(MATERIAL PROVIDED begins)
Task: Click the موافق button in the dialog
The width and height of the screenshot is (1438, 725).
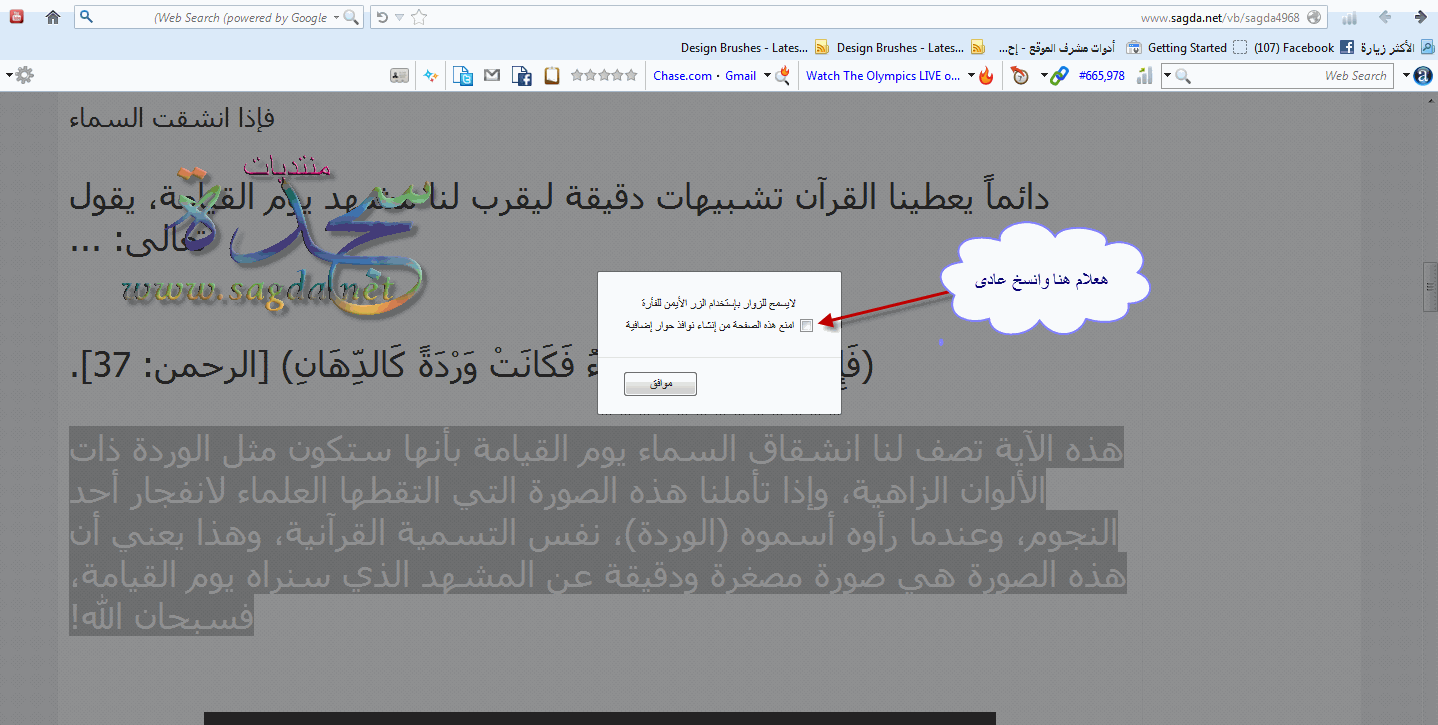Action: point(660,384)
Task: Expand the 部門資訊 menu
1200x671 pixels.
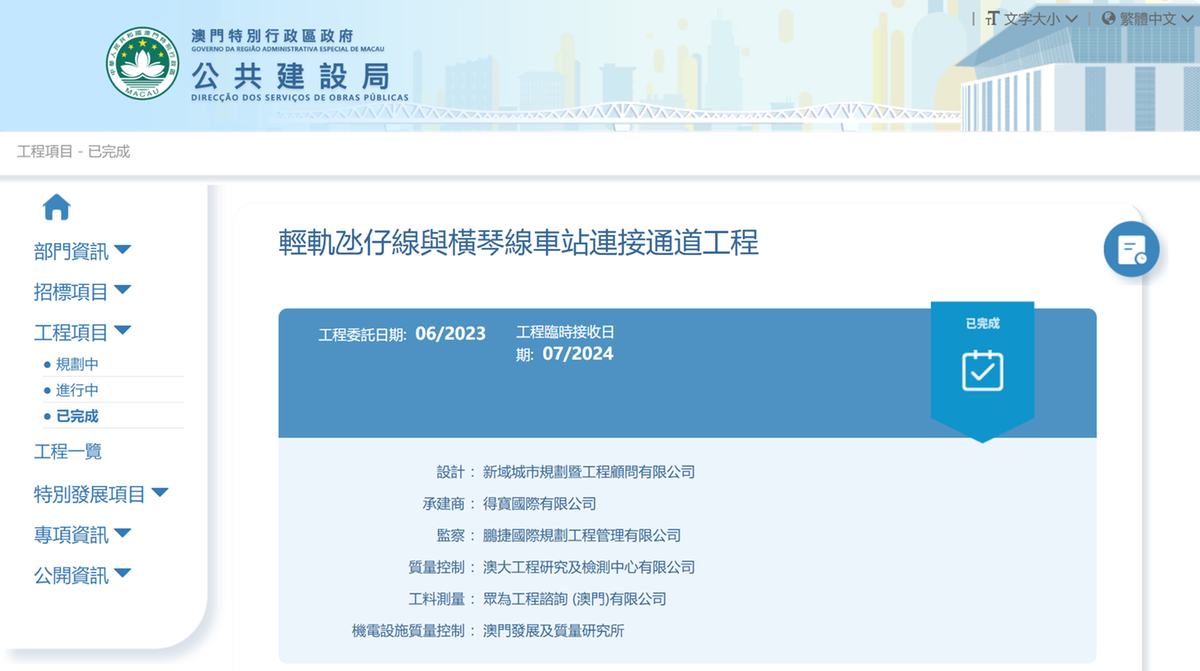Action: pos(83,251)
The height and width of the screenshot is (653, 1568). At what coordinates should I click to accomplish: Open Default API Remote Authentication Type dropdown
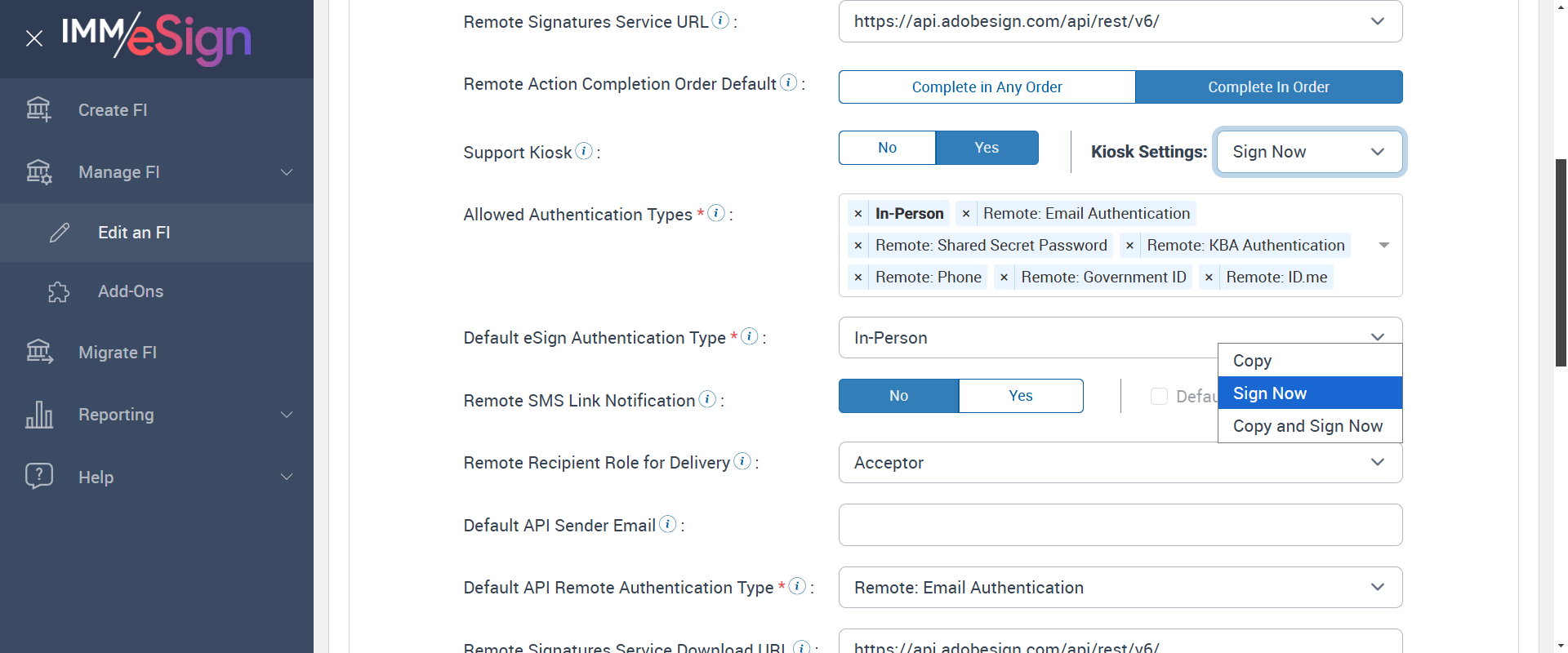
(MATERIAL PROVIDED ends)
◆ **EXERCISE REQUIREMENTS**
Answer with the number alone after working out how many lines in the records contain the string "Task".

◆ **FINISHED EXERCISE**
2